Si continuava a lavorare anche sulla quantità dell’offerta (200 negozi), ma nel contesto di un messaggio più ampio e organico che chiamava in causa direttamente i concorrenti e, implicitamente, li sfidava: potete dimostrare, argomentare di offrire di più e di meglio di quanto offriamo noi? La risposta era inevitabilmente no, almeno prendendo in considerazione la
nuova area d’attrazione allargata nella quale, grazie alla scelta dei mezzi,
Oriocenter si trovava a operare.
2007: straordinorio!
Il 2007 ha segnato un altro passaggio
cruciale nell’evoluzione della comunicazione di Oriocenter e in generale
dei centri commerciali in Italia.
Nei due anni precedenti, i numeri relativi a traffico e fatturato erano continuati a crescere, a dimostrazione di
come, in un primo momento, posizionare il centro come il più grande e il
migliore era servito a consolidarne la
leadership e ad attirare sempre più
consumatori in galleria.
Confrontandosi con la proprietà e immaginando una nuova direzione per
la comunicazione, si è compreso che il
passo successivo non poteva non coincidere con un innalzamento dell’immagine, e quindi del posizionamento,
di Oriocenter.
Portare gente in galleria non bastava
più: era necessario selezionare il target o almeno riuscire a comunicare
anche con una fascia di consumatori
di profilo più alto, più evoluto, caratterizzato da una maggiore capacità di
spesa. Per realizzare questi obietti-
vi, si è deciso di privilegiare immagini, messaggi e soluzioni grafiche dalla
connotazione decisamente più sofisticata e modaiola.

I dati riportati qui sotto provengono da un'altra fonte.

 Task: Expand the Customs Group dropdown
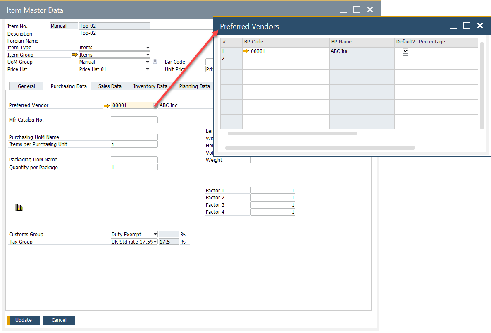[x=155, y=235]
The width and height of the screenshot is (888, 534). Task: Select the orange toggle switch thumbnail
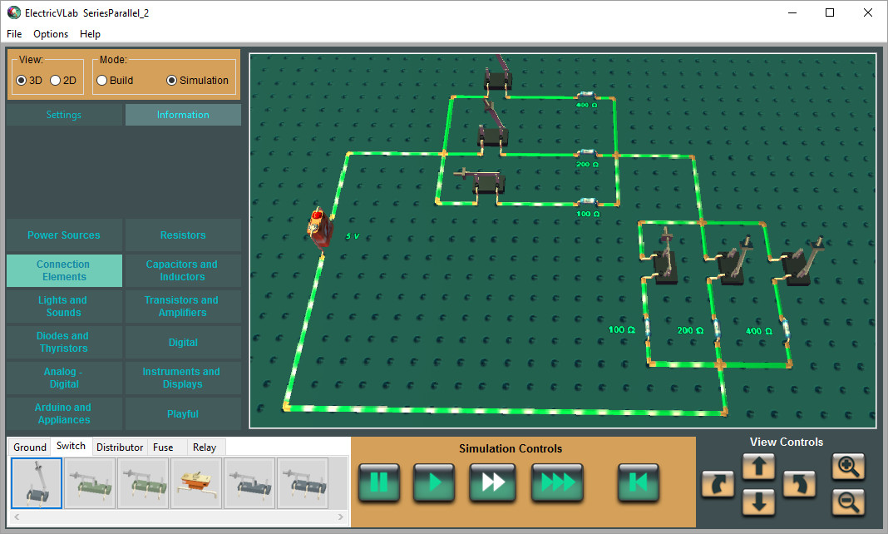pos(195,482)
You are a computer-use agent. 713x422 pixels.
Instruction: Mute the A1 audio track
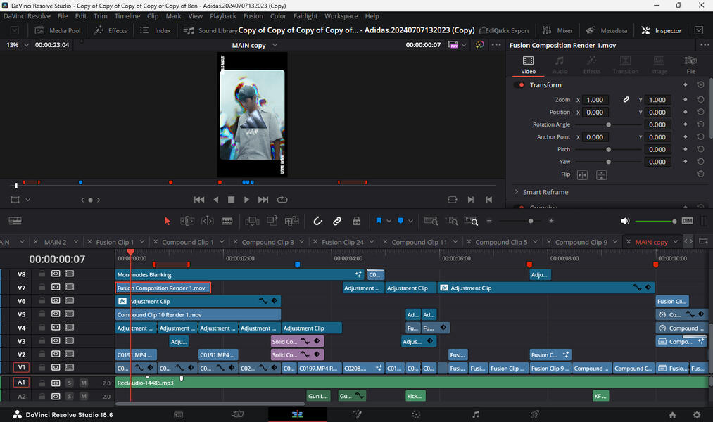[82, 382]
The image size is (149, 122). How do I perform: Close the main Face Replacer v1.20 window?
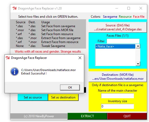point(141,8)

Spazio quindi a testimonial più giovani e ricercati nell’abbigliamento e nello stile. Massima pulizia grafica, testi ridotti al minimo come succede nelle campagne di moda
e un divertente meccanismo per costruire i claim, sempre sviluppati declinando o coniugando in -orio aggettivi, parole e verbi dal suono simile
(assonanza): straordinorio, ti adorio,
necessorio, affari d’orio, eccetera.
Il 2007 è anche l’anno di “Una mostra bestiale”, il più grande evento
mai concepito all’interno di un centro commerciale in Italia. La mostra,
dedicata all’avanguardia artistica della cracking art, vantava numeri di tutto rispetto per un centro commerciale: investimento complessivo (con
budget dedicato) di oltre 750.000 euro, 5 mesi di durata, oltre 4.100 opere esposte, 300 coccodrilli di plastica giganti applicati sulle pareti esterne di Oriocenter come una spettacolare installazione ambientale, oltre
3.600.000 visitatori e decine e decine
di articoli e servizi su tutti i più importanti media nazionali.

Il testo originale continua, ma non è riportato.